Sicily offered lots of pasta options. Pasta with sardines is the regional specialty which didn’t quite grab us. Pasta with mussels was good.


But the pasta that stood out from all the seafood-based versions was pasta Trapanese. It’s a pesto of sorts tossed with the local pasta, bussiate–a long corkscrews pasta that is rather thin and a bit rough. The best version of the sauce was a mix of finely ground almonds and hazelnuts and roughly chopped cherry tomatoes, seasoned with basil, garlic and Parmesan cheese. Sometimes, however, the sauce was very smooth, sometimes was made of just almonds, and sometimes had just a bit of a kick from peppers. My attempts to replicate the sauce have been well-received, although I have been unable to find the bussiate pasta itself, except online.
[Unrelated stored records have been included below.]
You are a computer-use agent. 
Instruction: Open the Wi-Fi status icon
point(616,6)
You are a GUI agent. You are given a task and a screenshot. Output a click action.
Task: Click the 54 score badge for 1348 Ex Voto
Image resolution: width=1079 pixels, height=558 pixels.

When we put together a Sicilian meal for our friends we’re going to search out a red wine from Etna. The region around the famous volcano produced some very good wine that we drank with meals in Taormina and Cefalu. Probably the very best wine was made from the Nero d’Avola grape, which also happened to be the name of our favorite restaurant in Taormina.   The wines in other parts of Sicily were drinkable, but not ones we will seek out at home.  We did try Marsala wine in Marsala–a sweet, port like wine–which, though not on the top of our list of favorites, was nonetheless excellent (and Marsala was a charming town).

The last change to our at-home dining will be the addition of high quality, sea salt collected in the traditional way. We toured the salt flats outside of Trapani where the process for producing salt has hardly changed for hundreds of years. A succession of evaporation ponds are flooded and allowed to evaporate in high summer increasing the salinity in each succesive pond until the salt crystals are formed.


Originally windmills were used to pump the sea water from pond to pond and the salt was harvested by men raking and shoveling the salt into baskets they carried to dry land (hellish work in the baking hot Sicilian summer) where it was covered by terra-cotta tiles to fully dry. 


Today the windmills have been replaced by electricity and the baskets have been replaced by conveyer belts, but the rest of the process remains the same, and produces a far different product from the finely ground salt of the large mechanized processes. We like the slightly more complex flavor and the crunch of the bigger grains when added to the end of cooking at when sprinkled over our plate at dinner.   

The windmills may no longer work, but they do provide a great photo op for the many visitors to the salt flats.